[Records]
══════════════════════════════

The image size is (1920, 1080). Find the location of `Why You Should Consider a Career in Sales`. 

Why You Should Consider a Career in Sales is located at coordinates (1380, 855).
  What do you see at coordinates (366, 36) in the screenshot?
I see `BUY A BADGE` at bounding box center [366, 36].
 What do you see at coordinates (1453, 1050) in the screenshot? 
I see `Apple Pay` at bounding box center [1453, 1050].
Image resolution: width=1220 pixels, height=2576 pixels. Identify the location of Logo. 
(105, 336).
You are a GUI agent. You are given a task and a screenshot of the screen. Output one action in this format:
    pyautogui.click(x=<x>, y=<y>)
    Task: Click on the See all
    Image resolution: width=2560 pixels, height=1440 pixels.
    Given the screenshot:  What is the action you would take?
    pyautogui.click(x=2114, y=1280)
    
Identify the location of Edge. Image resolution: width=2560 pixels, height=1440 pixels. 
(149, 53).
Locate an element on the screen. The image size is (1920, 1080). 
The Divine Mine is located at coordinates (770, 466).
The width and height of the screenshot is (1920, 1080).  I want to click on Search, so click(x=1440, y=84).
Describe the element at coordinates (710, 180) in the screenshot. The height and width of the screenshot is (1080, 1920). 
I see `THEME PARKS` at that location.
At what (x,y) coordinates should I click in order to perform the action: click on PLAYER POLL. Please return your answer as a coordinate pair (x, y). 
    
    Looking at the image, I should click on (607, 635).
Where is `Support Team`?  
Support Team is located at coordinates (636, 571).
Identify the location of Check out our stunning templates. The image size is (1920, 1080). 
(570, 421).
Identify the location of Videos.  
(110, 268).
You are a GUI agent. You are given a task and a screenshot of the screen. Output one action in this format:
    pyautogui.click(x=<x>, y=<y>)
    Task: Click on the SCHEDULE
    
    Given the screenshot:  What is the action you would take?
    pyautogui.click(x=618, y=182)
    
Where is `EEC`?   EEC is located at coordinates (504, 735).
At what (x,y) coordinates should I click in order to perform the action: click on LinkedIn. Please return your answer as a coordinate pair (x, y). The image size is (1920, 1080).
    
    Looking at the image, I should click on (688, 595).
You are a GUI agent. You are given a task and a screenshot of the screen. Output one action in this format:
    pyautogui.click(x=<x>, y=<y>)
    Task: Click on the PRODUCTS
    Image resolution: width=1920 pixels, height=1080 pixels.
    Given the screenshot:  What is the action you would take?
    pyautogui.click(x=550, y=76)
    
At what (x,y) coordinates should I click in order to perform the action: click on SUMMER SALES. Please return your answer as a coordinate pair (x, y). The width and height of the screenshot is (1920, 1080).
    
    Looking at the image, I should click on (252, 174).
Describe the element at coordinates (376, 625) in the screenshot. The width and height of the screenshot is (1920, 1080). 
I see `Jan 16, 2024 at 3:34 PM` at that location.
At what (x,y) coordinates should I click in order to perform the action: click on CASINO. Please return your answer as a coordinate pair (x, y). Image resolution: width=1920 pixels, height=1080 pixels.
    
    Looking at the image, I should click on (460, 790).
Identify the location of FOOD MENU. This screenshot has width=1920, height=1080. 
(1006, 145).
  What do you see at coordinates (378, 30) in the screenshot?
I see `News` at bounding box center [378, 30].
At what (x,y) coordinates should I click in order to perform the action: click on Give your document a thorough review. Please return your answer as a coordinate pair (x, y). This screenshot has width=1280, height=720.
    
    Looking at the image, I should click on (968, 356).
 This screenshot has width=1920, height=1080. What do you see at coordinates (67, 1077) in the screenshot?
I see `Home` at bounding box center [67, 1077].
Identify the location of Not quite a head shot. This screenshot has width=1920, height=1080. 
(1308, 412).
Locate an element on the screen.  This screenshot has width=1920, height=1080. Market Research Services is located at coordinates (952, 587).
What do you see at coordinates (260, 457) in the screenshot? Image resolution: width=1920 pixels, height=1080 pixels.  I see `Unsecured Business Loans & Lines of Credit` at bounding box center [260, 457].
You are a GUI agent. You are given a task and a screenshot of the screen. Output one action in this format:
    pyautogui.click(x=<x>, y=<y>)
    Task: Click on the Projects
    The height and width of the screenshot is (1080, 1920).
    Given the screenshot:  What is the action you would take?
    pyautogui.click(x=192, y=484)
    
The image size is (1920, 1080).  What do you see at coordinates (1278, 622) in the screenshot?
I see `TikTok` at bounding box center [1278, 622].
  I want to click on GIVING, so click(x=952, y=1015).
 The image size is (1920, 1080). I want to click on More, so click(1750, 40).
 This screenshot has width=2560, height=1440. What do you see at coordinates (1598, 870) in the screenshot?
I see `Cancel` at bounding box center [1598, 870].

══════════════════════════════

[Aim]
Return the stretch of rows above from the line containing "Identify the location of Not" through the line containing "What do you see at coordinates (260, 457)", reproducing each line exactly.

[Answer for this exercise]
Identify the location of Not quite a head shot. This screenshot has width=1920, height=1080. 
(1308, 412).
Locate an element on the screen.  This screenshot has width=1920, height=1080. Market Research Services is located at coordinates (952, 587).
What do you see at coordinates (260, 457) in the screenshot? Image resolution: width=1920 pixels, height=1080 pixels.  I see `Unsecured Business Loans & Lines of Credit` at bounding box center [260, 457].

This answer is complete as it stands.